Lodi greenbelt may go to voters

Growth issues increasingly heading to polls

Jeff Hood
Lodi Bureau Chief


LODI - Some Lodi leaders believe voters will take planning matters into their own hands with dialogue stalled over how to preserve farmland between Lodi and Stockton.

Last week, representatives of property owners living along Armstrong Road - the center of a mile-wide swath envisioned as an agricultural buffer from Interstate 5 to Highway 99 - did not present their plan for the area at a meeting of Lodi's Community Separator/Greenbelt Task Force.

They were expected to deliver a response to the task force's November 2004 recommendation to create a system that would allow property owners to either build one home for every 10 acres they own or sell that right to others in the targeted area.

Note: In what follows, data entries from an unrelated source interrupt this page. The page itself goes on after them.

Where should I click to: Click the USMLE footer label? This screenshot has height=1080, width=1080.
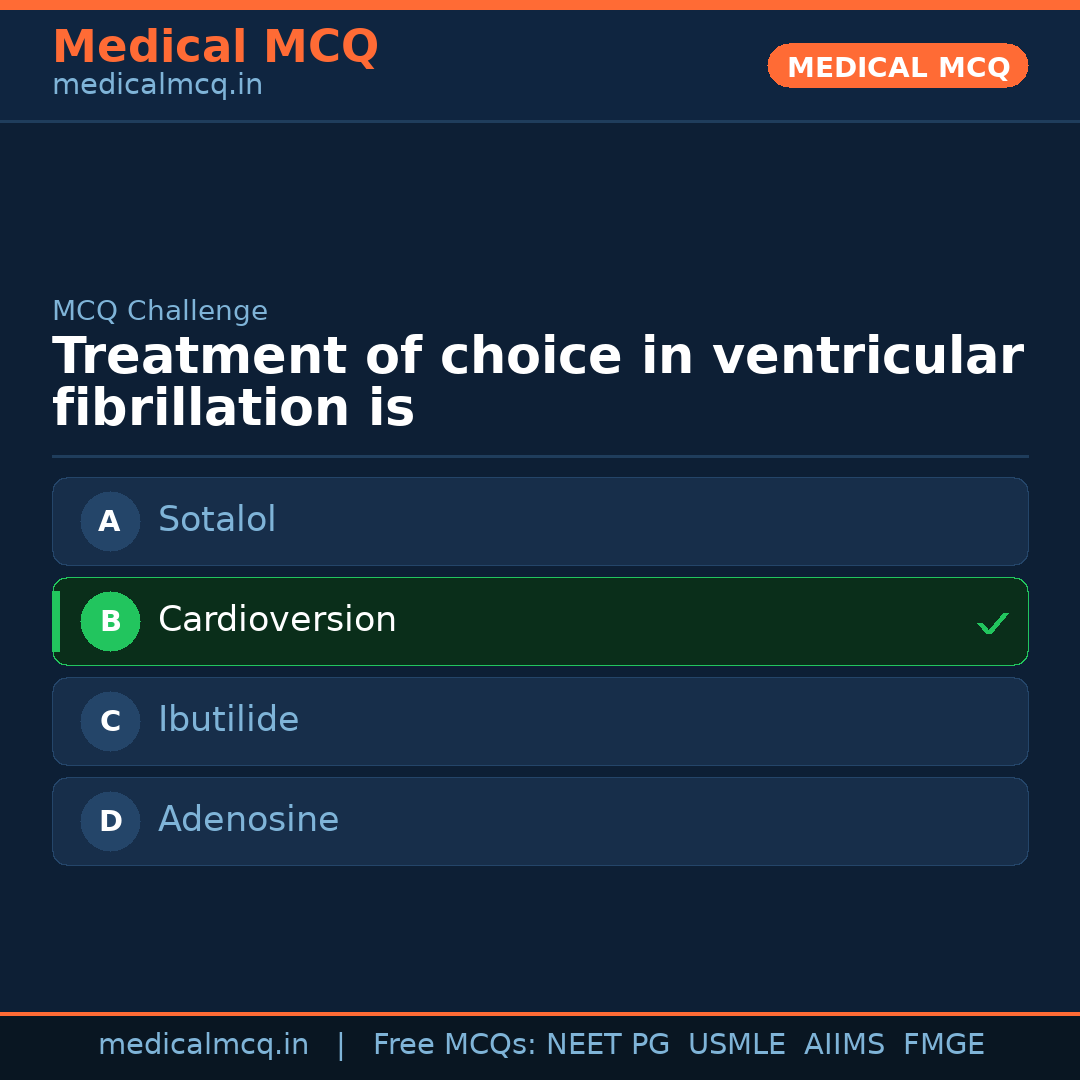(x=737, y=1044)
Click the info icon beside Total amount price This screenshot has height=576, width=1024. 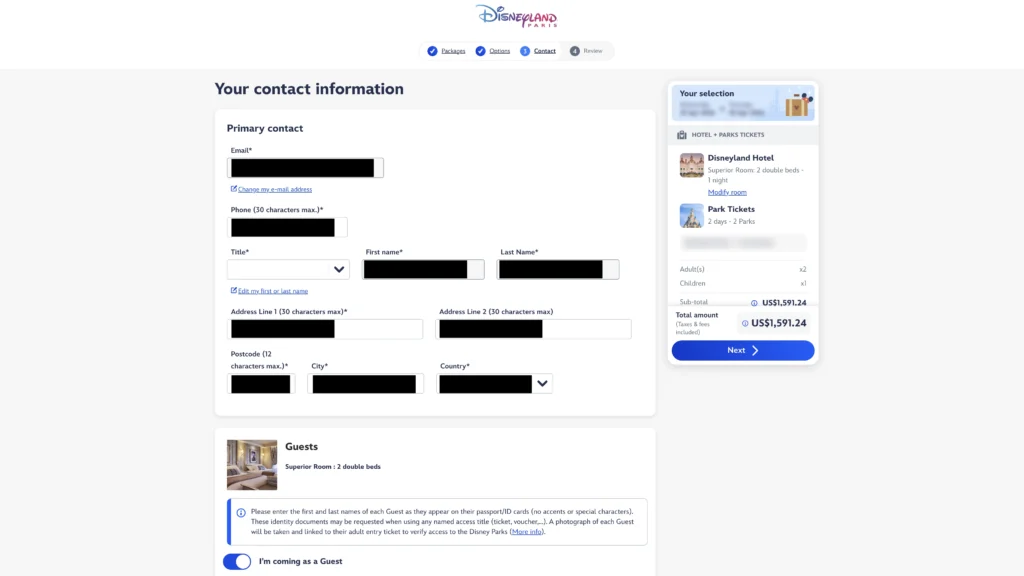coord(744,323)
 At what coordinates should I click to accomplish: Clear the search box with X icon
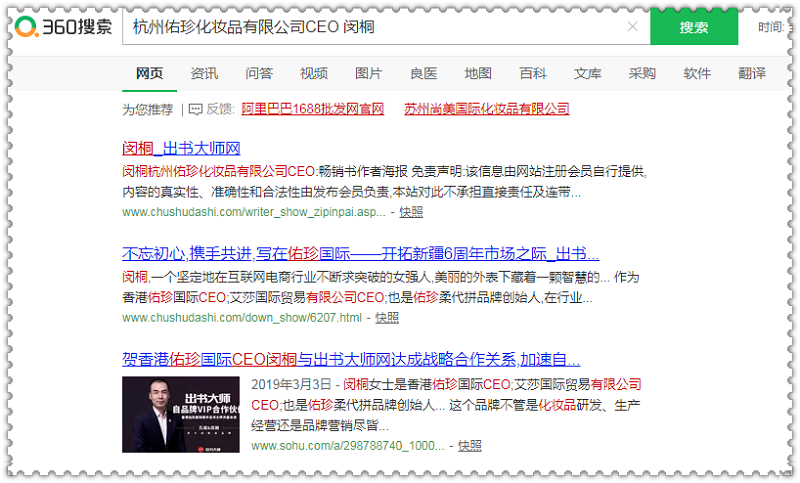tap(632, 27)
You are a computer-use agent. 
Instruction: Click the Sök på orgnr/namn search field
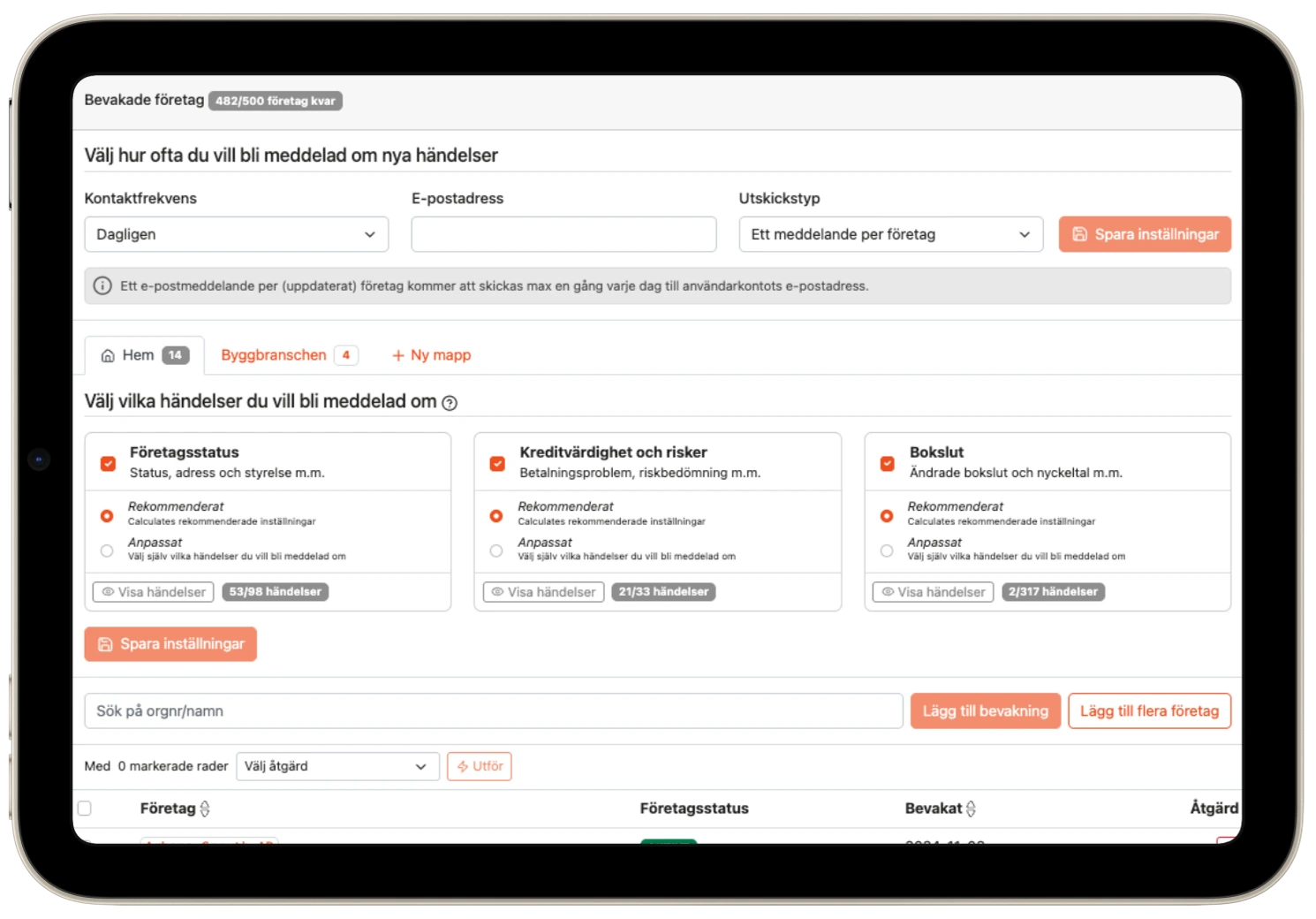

City Councilman John Beckman said he's frustrated by the slow pace and warned that rural landowners might find themselves in a no-growth zone decided by city voters.

"I don't know if they're trying to stall or not," he said, "but the result is, it's stalling. If they don't come up with a plan very soon, I think the citizens of Lodi will come up with a ballot measure."

Bruce Fry, unofficial leader of the rural landowners' group, insists there's a draft proposal that just needs final approval by property owners before it's printed and distributed. Even so, Fry said he doesn't know when it will be revealed.

"This takes a long time," Fry said. "We have a plan. We've always had one; it's just not finalized. What's frustrating to me is there's a belief out there that there is no plan."

Voters throughout the Bay Area have used the polls to create urban growth limits, borders that define the farthest their cities will extend. The limits typically last for 20 years, after which voters can renew, revise or allow the limits to expire, according to Elizabeth Stampe, a spokeswoman for the Greenbelt Alliance, a nonprofit group that fights to preserve open space in nine Bay Area counties.

Stampe said Lodi's approach is unusual because there are far easier methods. Urban growth limits are usually successful at the ballot box and cost nothing more than the expense of an election. "The process can often be positive, because it's an opportunity for the whole community to get together and decide where to grow," Stampe said. "They're saying, 'Let's commit right now to not going any further than that.' "

Stampe said in the Bay Area, 23 cities and five counties have established urban growth boundaries. In Sonoma County, eight of the county's nine cities have set geographic boundaries for future growth. The ninth, Cloverdale, may have its residential and commercial development limits created at the ballot box next year.

In 1990, Sonoma County voters created an open-space district and adopted a quarter-cent sales tax to fund land conservation programs. The $13 million collected each year is used to buy property or easements from landowners to keep the land from being developed.

"Central Valley residents need to get more informed and involved about what's going on," Stampe said. "They have the power to control growth and plan well for it, but if they don't take that power, sprawl will take over."

Lodi Mayor Susan Hitchcock said she favors an urban growth boundary and is optimistic voters would approve a measure that established a rural zone to the south. But she's not sure others on the City Council would adopt one or support putting a measure on the ballot.

"You're talking about a whole bunch of hurdles to get our council to agree to an urban growth boundary," she said.

City Manager Blair King said there are steps the City Council can take to preserve rural land between Lodi and Stockton, such as amend Lodi's 15-year-old General Plan, its blueprint for growth.